That lumbering, intimidating beast that was Monster Hunter has been slain, its core charm and mechanics hacked out and hewn into a precise, perfect weapon. The action and the loop of hunting monsters and crafting gear has never felt better. Unfortunately, the fresh-faced hunter of a package which now wields this weapon doesn’t do so without making a few mistakes.
When the player is in the field, alone with a monster, experiencing the phenomenal world, exquisite combat and incomparable creature design, Monster Hunter World is an almost perfect experience. Around the edges, however, the game suffers from major identity crisis after major identity crisis.
With extravagant cutscenes, oodles of character and a wealth of voiced dialogue, this is a story-driven game in a way the series has never really approached before, even in Monster Hunter 4. This makes it ideally suited to a singleplayer experience. In fact, I played through the whole story as a solo experience. This was motivated by the lonely Xbox playerbase and my own time constraints, of course, but the constant stream of incident and the tantalising mysteries of the story kept me engaged.
If this narrative, structured, pacey experience speaks to a singleplayer-focused design ethos, the menus and HUDs do not. Starting the game for each session, I was asked to sign into an online server and when I didn’t have Xbox live, shown an advertisement. Only after trying and failing to get me to play online would the game give me an offline version to play. When played online, the system for joining other players on hunts awkwardly stumbles over making you experience story beats in solo play first.
Obviously, this isn’t the smartest or deepest tale told by the medium, but it does have laughs and excitement, and a central mystery and theme that speaks to the beating heart of the Monster Hunter series. It concerns a fleet of researchers and explorers, following a migration of elder dragons to a new continent to discover the reasons for this “Elder Crossing”. Naturally, the player’s part in this story is normally to be dropped into an area and hunt a big monster, be it for study or because it is jeopardising the other people on the mission.
The core loop of hunting monsters has changed little. The 14 weapon types are there, familiar yet fresh. The time limits, item and crafting systems, damage models and breakable bodyparts are all present and correct, as are the familiar mission objectives. The flow of play is slicker than ever, and the unbroken maps allow for a flowing, cinematic camera and complicated terrains to climb, dig into and explore.

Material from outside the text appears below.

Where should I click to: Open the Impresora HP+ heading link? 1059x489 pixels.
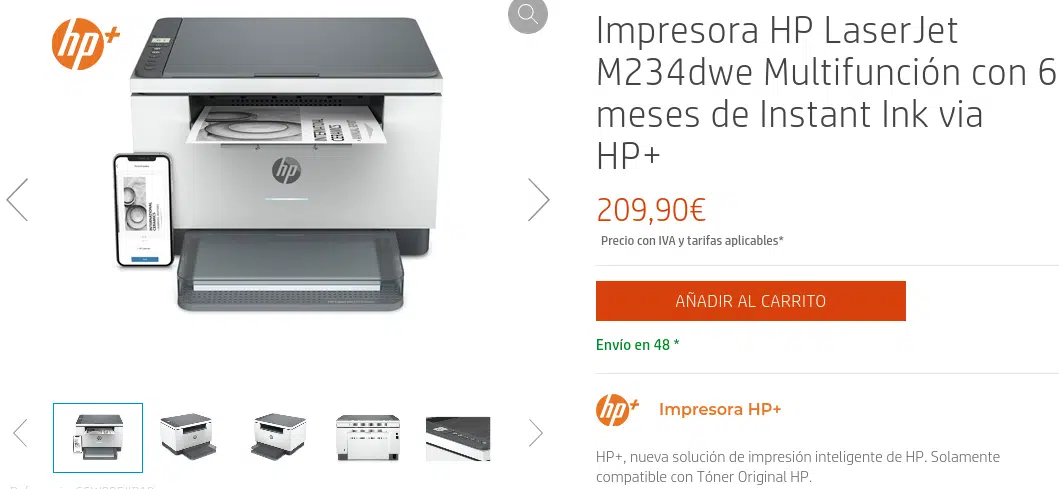[x=719, y=409]
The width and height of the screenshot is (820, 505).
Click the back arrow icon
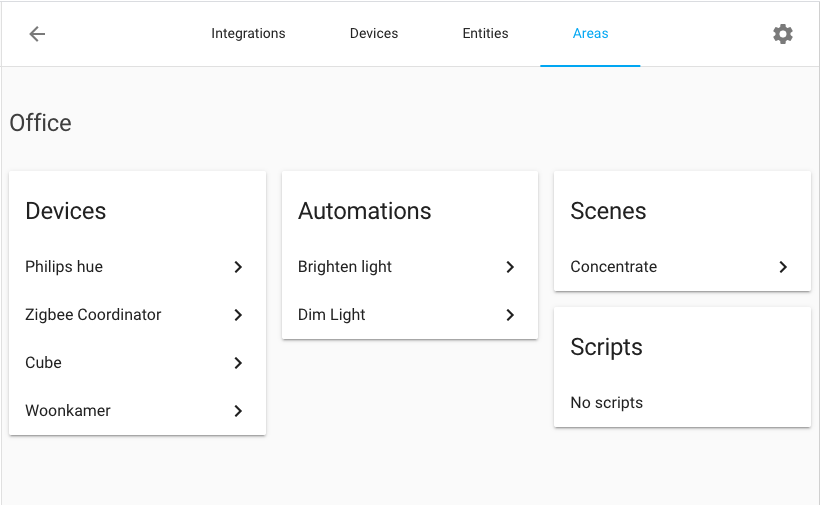[37, 34]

Some monsters are more difficult than others, but I only found myself having to stop and work on upgrading my armour a couple of times throughout the quest. For the most part, I was able to constantly push forwards, always eager to unlock the next monster or locale, to proceed to the next moment of character interaction.
The game makes this easier than ever, always presenting the next essential objective obviously and tucking optional or repeat hunts in their own menus. It made a hurried completion easier than ever, but the lack of a big obvious list of objectives to tick off did make it harder too imagine continuing to play this entry for the hundreds of hours I’ve spent in earlier games.
Here, too, the game went on to contradict itself. While the first 25 hours of the game were almost a linear action adventure, once high rank showed its face the game progression became more esoteric than even the series’ earlier games. The primary objective was a side story, and the game almost demanded a leisurely exploration of optional content. Rushing to the end, wanting to see every monster before they could be spoiled, is not the way to enjoy it.
There is clearly a correct way to play this game. Less named quests are necessary because even repeating prior hunts can be more exciting than usual, the complex systems of ecology and monster interaction yielding different results each time. Although not delineated as two game modes, the story is clearly meant to be savoured in solo while accompanied by multiplayer shenanigans. This is a game to take one’s time with and experiment within, a captivating world that part of me stayed in even when the console was switched off.
All the conflicts in Monster Hunter World are reflections of the game’s central duality. Monster Hunter is quintessentially Japanese. It is quirky and silly, yet dark and cool in equal measure. It is imposing to learn, designed to inspire multiplayer sessions and schoolyard discussion. It is concerned with a balance between man and nature yet also keen to strike out against its bestiary with a great big sword.
This is the game’s great push Westward, an effort that appears to be paying off. The gameplay and loops, occasionally described as a cross between Dark Souls and Destiny in a comparison which is neither unfair nor really accurate, is ripe for the console big leagues. It is natural that such a Japanese title would struggle when confined in Western design ethos. It is perhaps telling that, in a series primarily concerned with harmonious living and self defence, to sell in the US and Europe it has adopted a new story about expansionism.
Monster Hunter has been refined into a precision gameplay weapon, and the loop of the series is still strong. In the coming months and years, with DLC updates and further games inevitably appearing, we will see if Capcom are the warriors worthy of wielding it.